In the opening section of the indie "The Big Shot-Caller," there's a suggestion that the material will swiftly transform into an underdog dance story, resting comfortably in the arms of cliché to win over the most audience members. It's to the film's credit that this familiarity doesn't really surface for a good 60 minutes. The bad news is that "Shot-Caller" eschews tradition to summon its own quirky music, and in the hands of inexperienced filmmaker Marlene Rhein, the challenge to form a cohesive feature-length motion picture proves to be too large a task.

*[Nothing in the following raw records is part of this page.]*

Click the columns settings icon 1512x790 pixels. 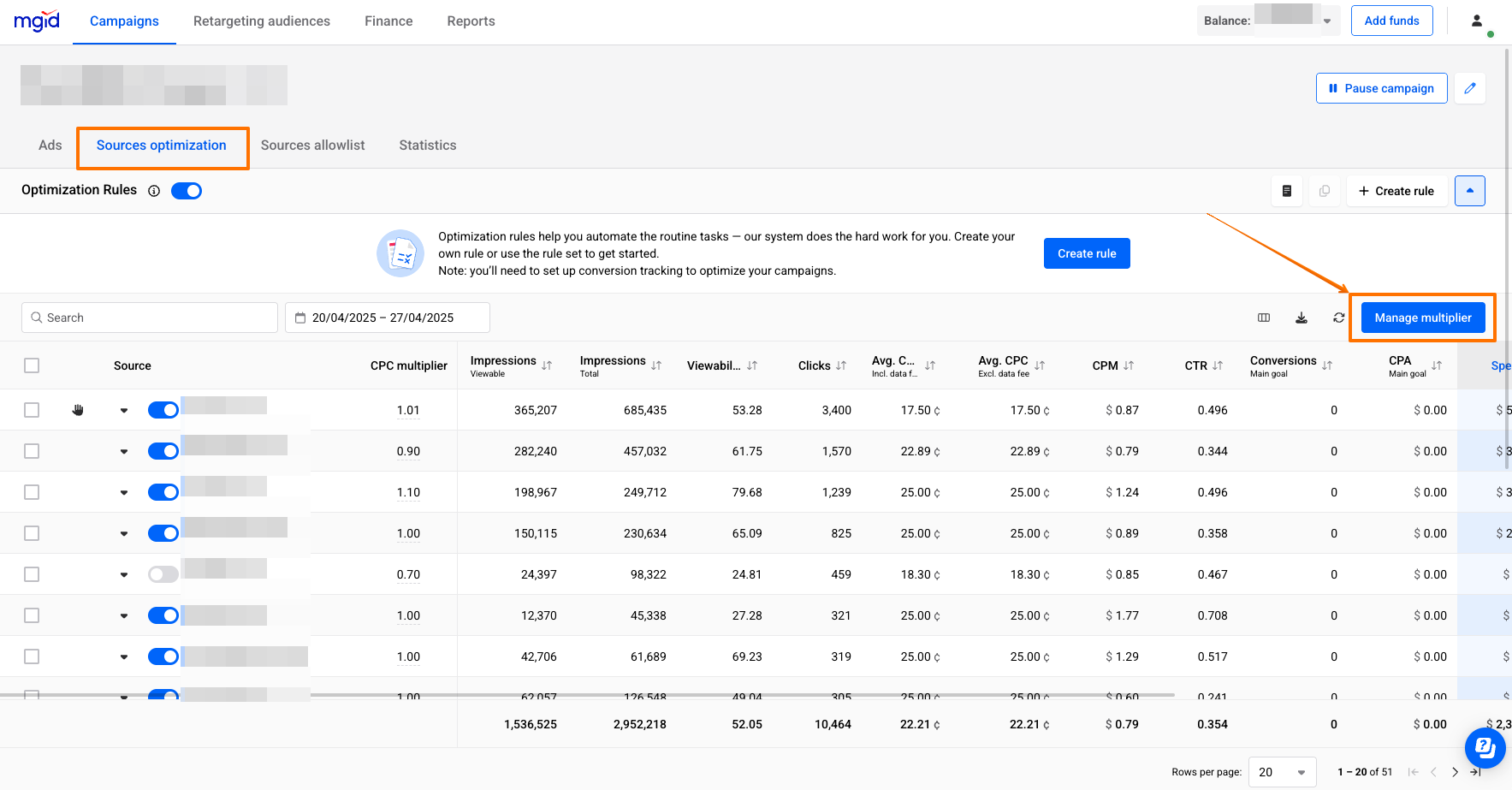click(x=1263, y=318)
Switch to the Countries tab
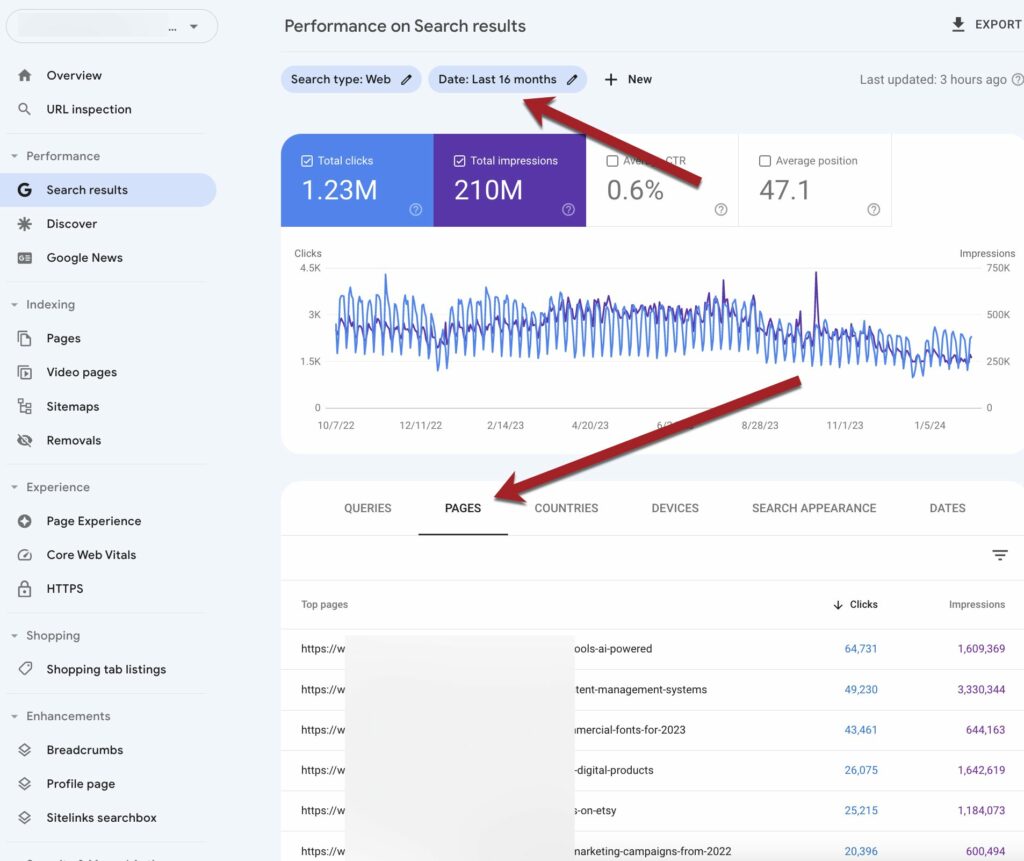Viewport: 1024px width, 861px height. [x=566, y=508]
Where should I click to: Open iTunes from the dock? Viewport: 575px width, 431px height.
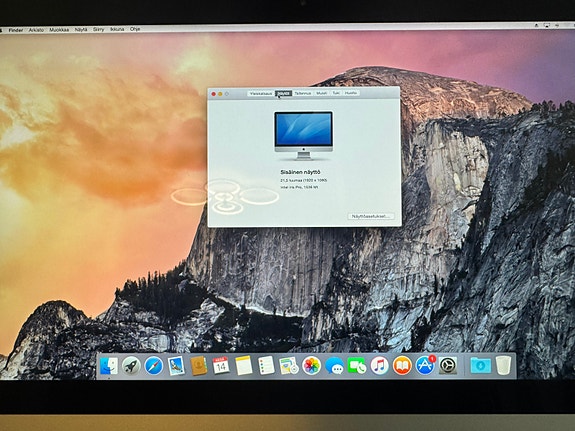coord(380,366)
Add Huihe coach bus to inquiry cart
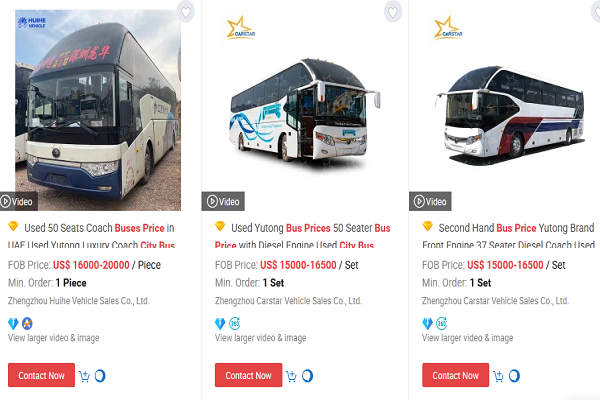 [85, 376]
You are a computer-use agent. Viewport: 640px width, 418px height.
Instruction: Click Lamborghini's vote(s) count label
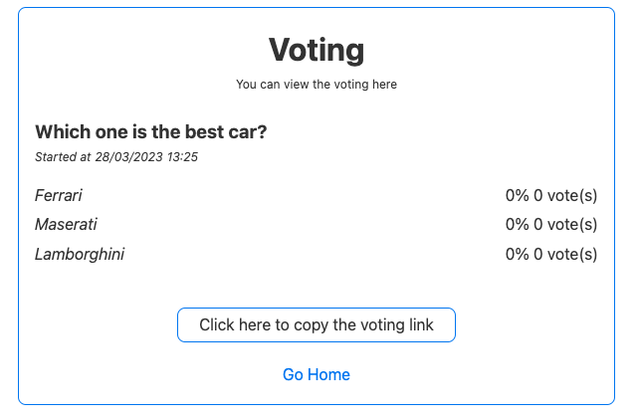[x=566, y=254]
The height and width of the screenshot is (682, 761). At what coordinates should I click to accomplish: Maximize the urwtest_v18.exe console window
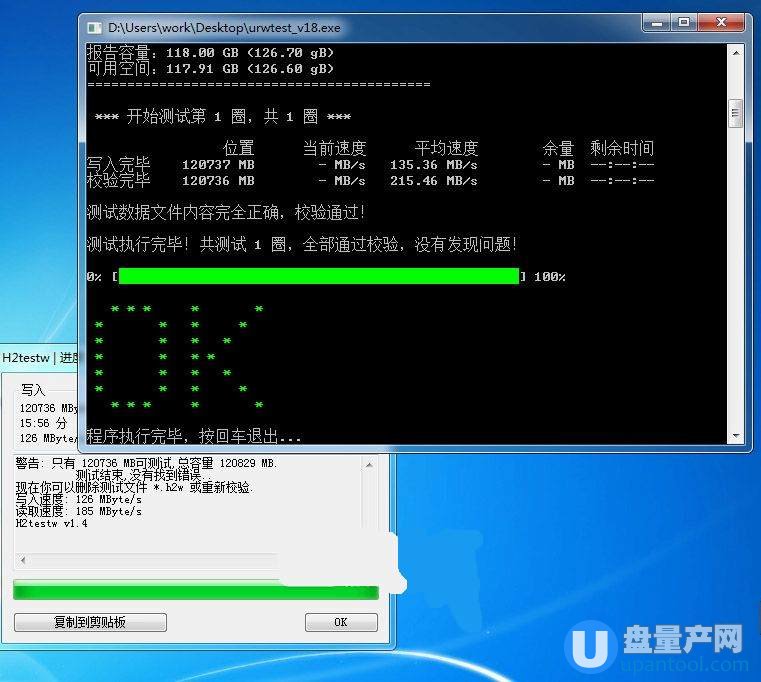click(x=685, y=23)
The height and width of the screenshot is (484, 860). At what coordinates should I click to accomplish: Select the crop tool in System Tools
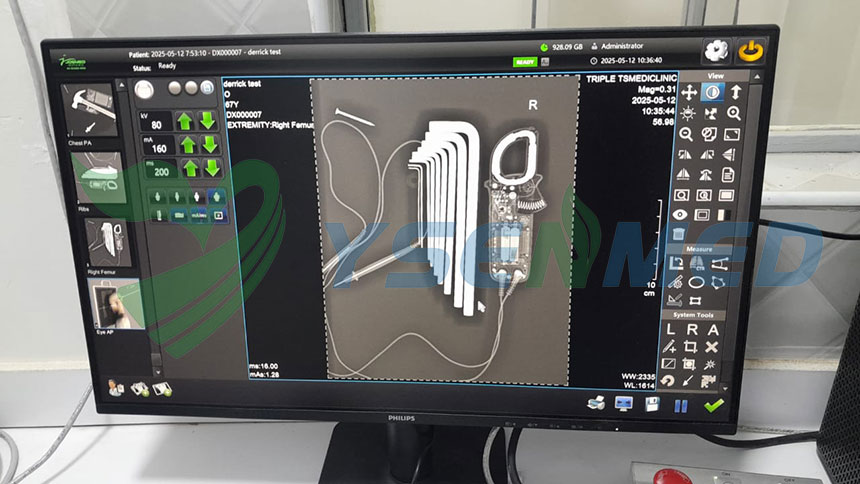tap(690, 347)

Neglected by his father and abandoned by his sister at a tender age, Jamie (David Rhein) has raised himself on steady diet of "Strictly Ballroom" viewings and isolation. Now an adult, Jamie is a successful accountant, covering his eye condition (Nystagmus) and severe shyness by keeping laser focus on his professional life. Upon meeting a boozy Dominican girl who shows interest, Jamie's life is turned upside down. Reconnecting with his estranged sister Lianne (Marlene Rhein), Jamie looks to her freewheeling nature to help him break out of his shell, leading him to the doorstep of intense Salsa dance training, hoping to encourage a newfound sense of accomplishment and ambition.
Listed in the opening titles as "Inspired by a true story," "Shot-Caller" has the benefit of a lived-in cinematic posture, though what exactly has been plucked from reality is never made clear. Instead the film wanders vaguely from conflict to conflict, as Rhein pursues a rhythm to the feature that defines her strengths as a filmmaker. While showcasing groundwork for a spirited New York City comedy, "Shot-Caller" is more of a kissin' cousin to "Napoleon Dynamite," with delayed, deadpan performance beats that crackle with dried irony and deliberate oddity, performed by a cast of amateurs.
While the gimmick of brother/sister team David and Marlene Rhein offers "Shot-Caller" a personality of some sort, it doesn't help that neither one of them can act. The duo make the most of their static time in front of the camera, but the wooden line readings and overall frigidity is difficult to adjust to, molding two lead performances that never achieve their sympathetic goal. Rhein is much more confident behind the camera, offering a gorgeous NYC vibe to backdrop Jamie's psychological maturity, with gifted cinematographer Paolo Cascio making visual poetry out of a low budget and traditionally disagreeable HD camera equipment.
Reaching to comment on heavenly inspiration, familial discord, and the bliss of personal expression, "Shot-Caller" bites off more drama than it can chew, piloting to a series of scenes that effectively shut the momentum of the picture down. As a director, Rhein is eager to cover all whims for her debut feature, but offering precious little substance in return. Sympathy is easy to conjure for dear Jamie and his lovesick blues; however, by the time Rhein shoves the character toward his clumsy gyrating destiny, most, if not all of the interest in the material has already abandoned this benign, but deeply flawed film.